Material:
-- BEGIN --

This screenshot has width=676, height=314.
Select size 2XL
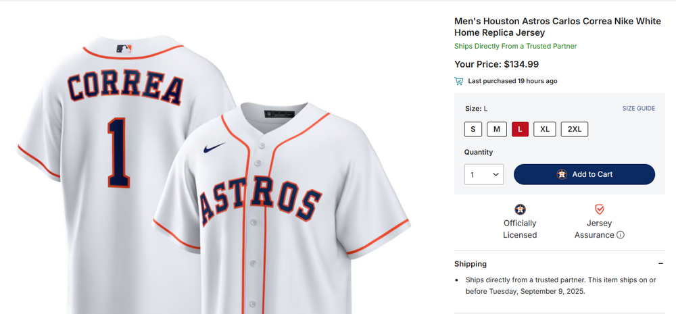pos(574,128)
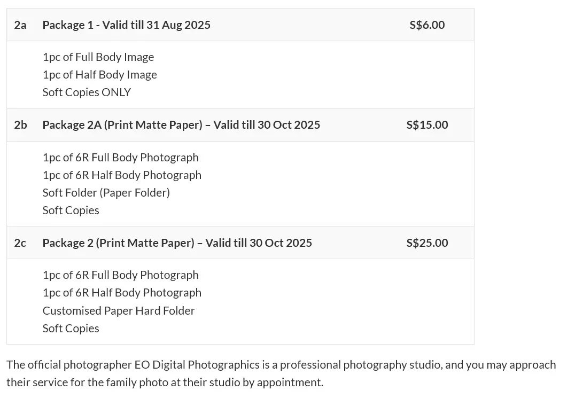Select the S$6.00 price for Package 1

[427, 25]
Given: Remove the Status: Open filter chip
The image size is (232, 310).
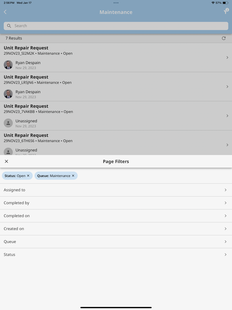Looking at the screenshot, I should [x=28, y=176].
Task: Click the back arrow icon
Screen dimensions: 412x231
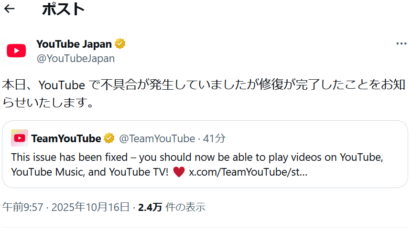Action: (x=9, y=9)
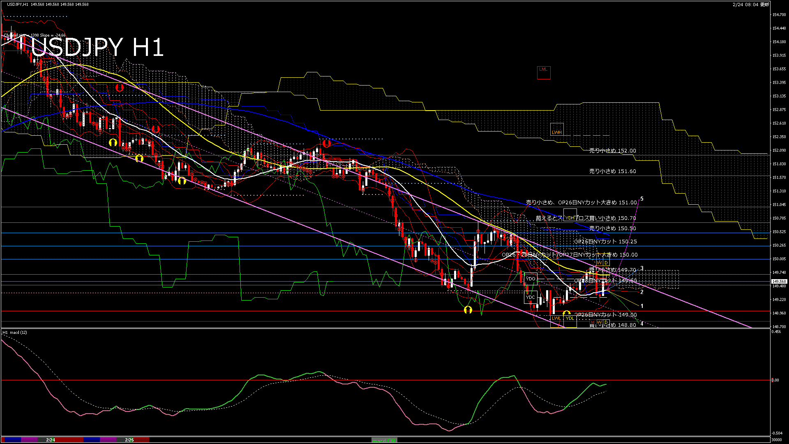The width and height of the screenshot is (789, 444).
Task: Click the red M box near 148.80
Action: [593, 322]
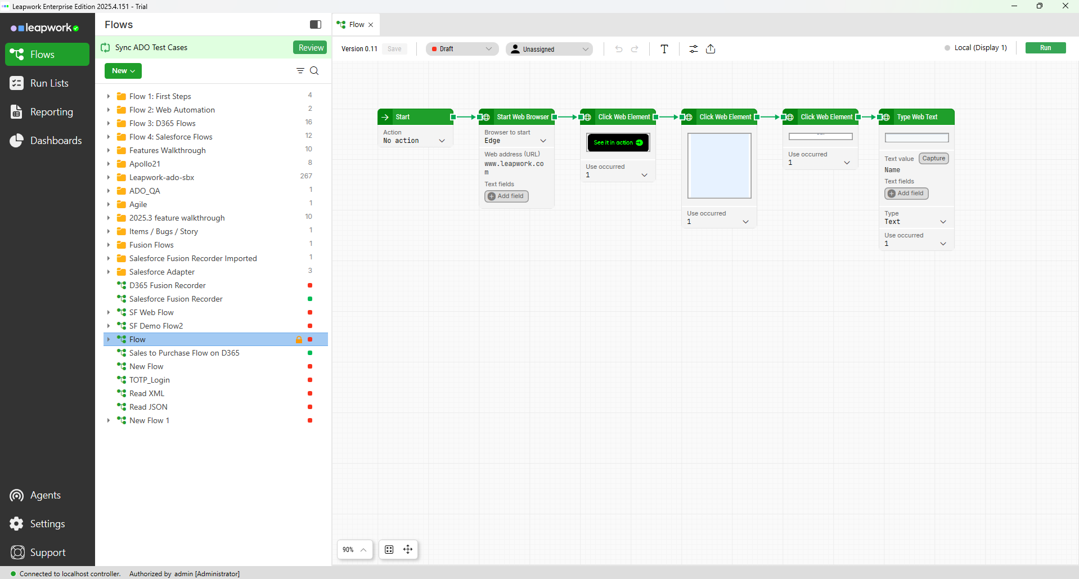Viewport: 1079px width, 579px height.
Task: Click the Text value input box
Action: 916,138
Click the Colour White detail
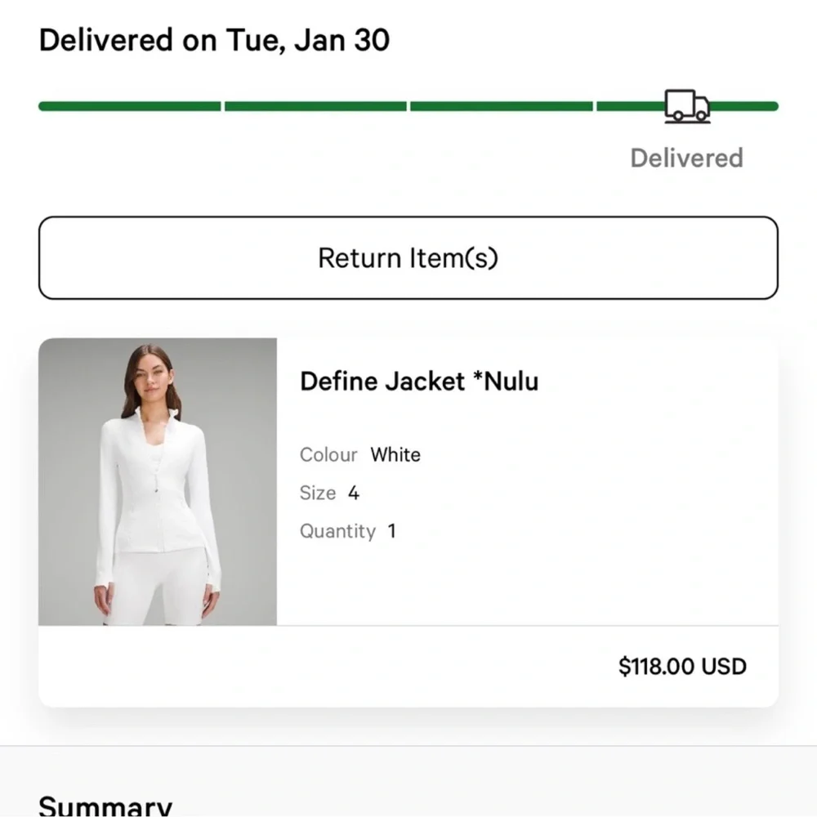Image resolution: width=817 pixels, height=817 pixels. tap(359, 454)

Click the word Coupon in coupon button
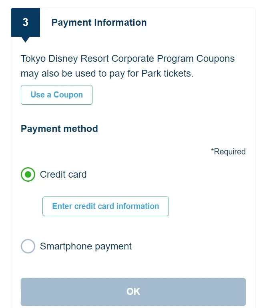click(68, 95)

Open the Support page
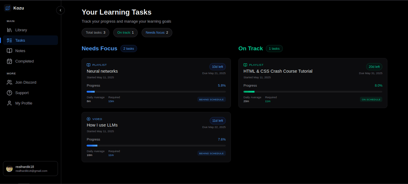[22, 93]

-- END --
-- BEGIN --

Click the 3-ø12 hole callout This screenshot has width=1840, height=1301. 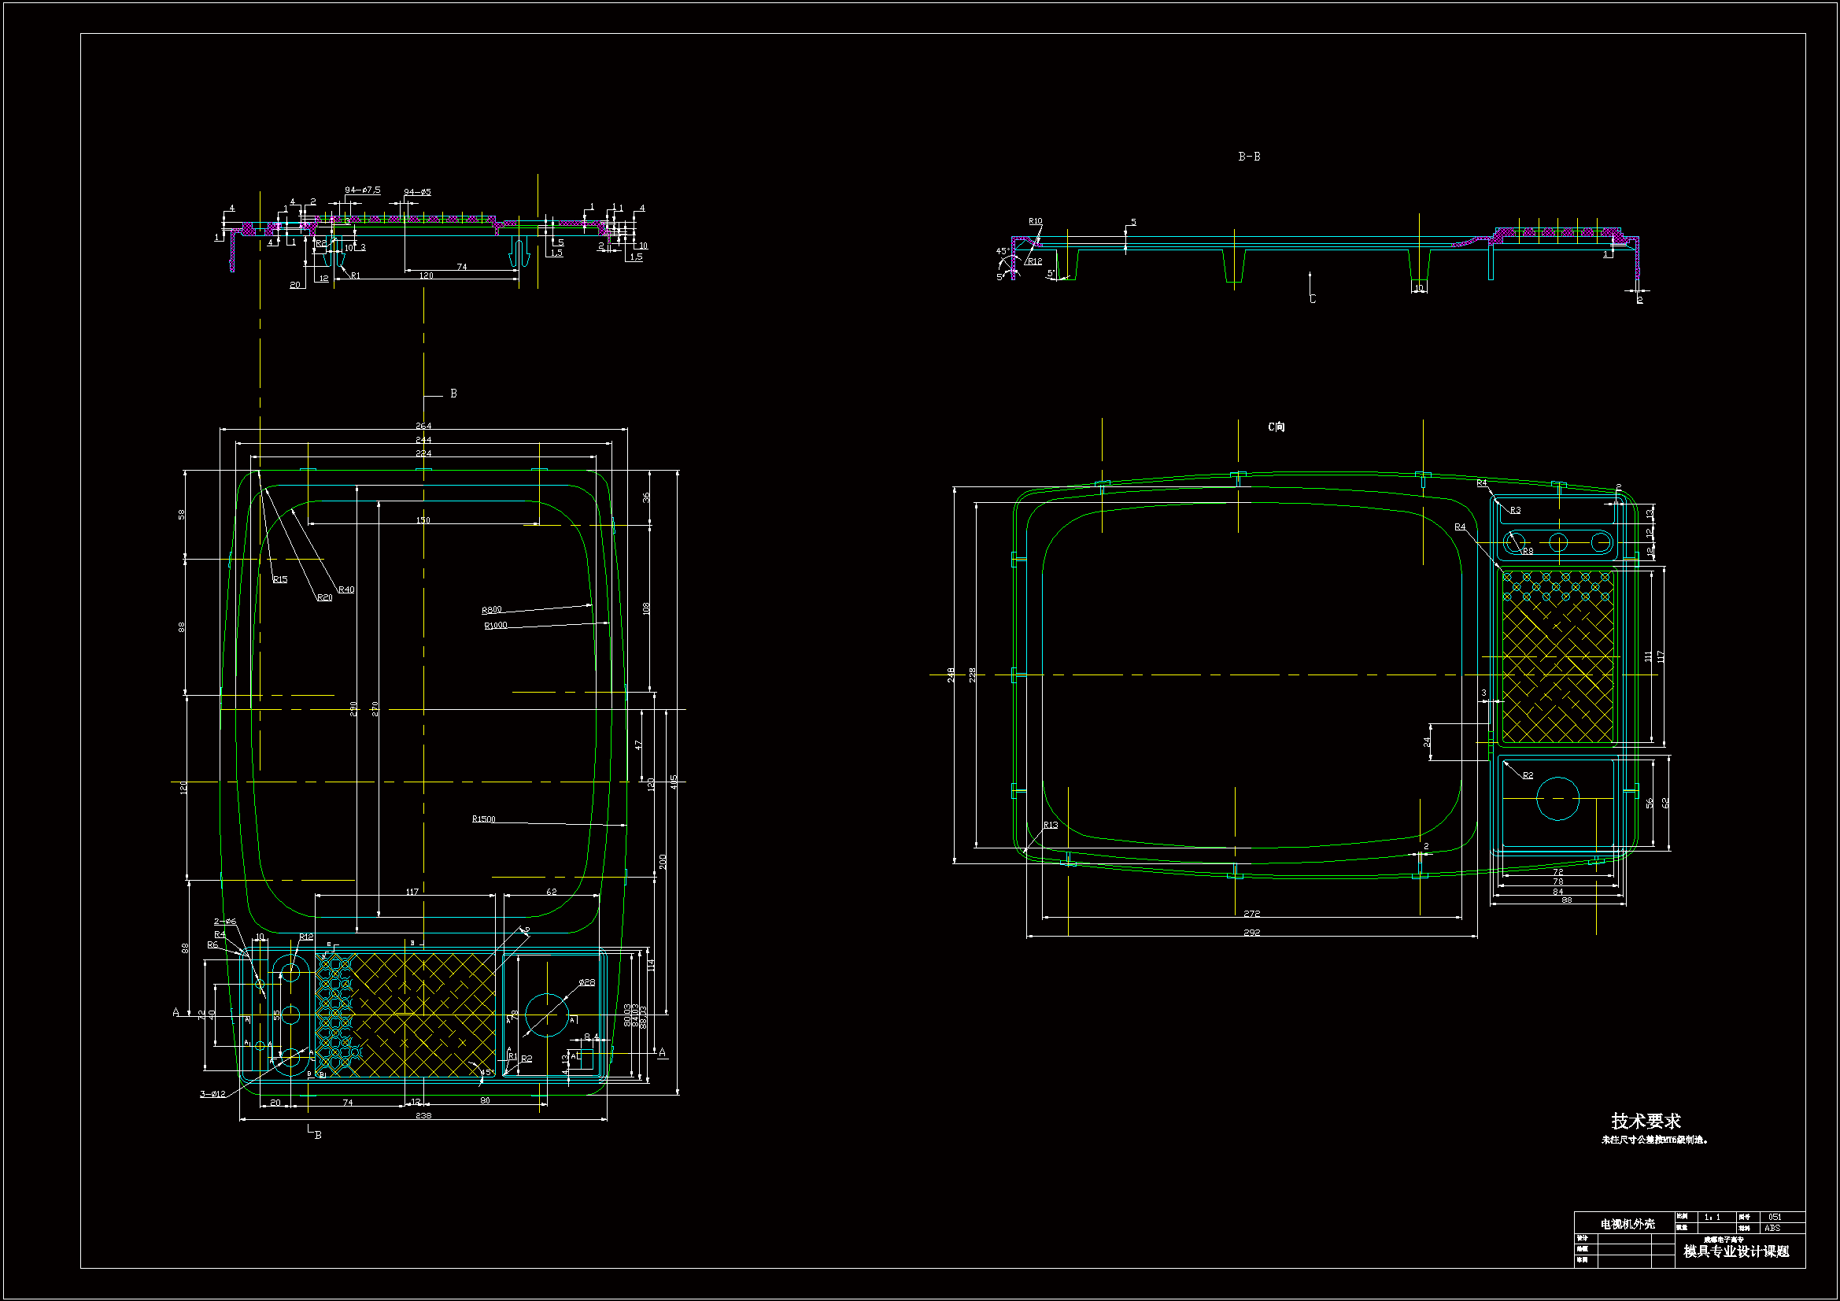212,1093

-- END --

Objective: Please lay out the material as a Markdown table with the columns Row and Material line, starting at the line that contains "Given: Remove the Status: Open filter chip" and ending at the line that contains "Looking at the", both included. Skip blank lines and leave the pictures out.

Final answer:
| Row | Material line |
|---|---|
| 1 | Given: Remove the Status: Open filter chip |
| 2 | The image size is (232, 310). |
| 3 | Looking at the screenshot, I should [x=28, y=176]. |